Exactly. And who can predict how the FL property tax laws will change over the next 30 years?
 
In fact, considering the strict laws and regulations regarding timeshares, it is likely ILLEGAL for them to collect dues in advance no matter what formula they use, even if they are putting the money into escrow.

Do the trust if you are that worried about paying the dues.
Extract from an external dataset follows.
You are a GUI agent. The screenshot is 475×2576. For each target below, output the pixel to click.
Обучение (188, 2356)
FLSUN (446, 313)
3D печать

Or, your heirs can just rent out some of their points each year to cover the cost of the dues so there is no out-of-pocket expense.

GPZ
:goodvibes
 
Someone mentioned a trust, which is what you'd need or an immediate annuity, but like someone else mentioned, you'd need to fund it with around $100,000 most likely to support the dues for the next 40+ years.

You mention paying $200/month, before you even think of setting up a trust or something like that, why wouldn't you at least consider just paying them in one payment each year instead of monthly, then its just one bill?

This is something that should be noted for anyone looking at buying into DVC, the purchase price is a small part of the overall expense of DVC. Sure the initial amount of buying in seems daunting, but the long term dues is much more of a financial impact. This also debunks the idea that you cannot save money by financing DVC (not everyone uses this reason, but some do), sure it may delay your "payback" period, but it doesn't erase your long term. This is because paying an extra $5,000 - $10,000 in interest is a very small amount in comparison to the overall price (purchase and dues) for the next 40 - 50 years and if that's all that it took to swing the purchase from a "benefit to a loss", it wouldn't make sense to buy in.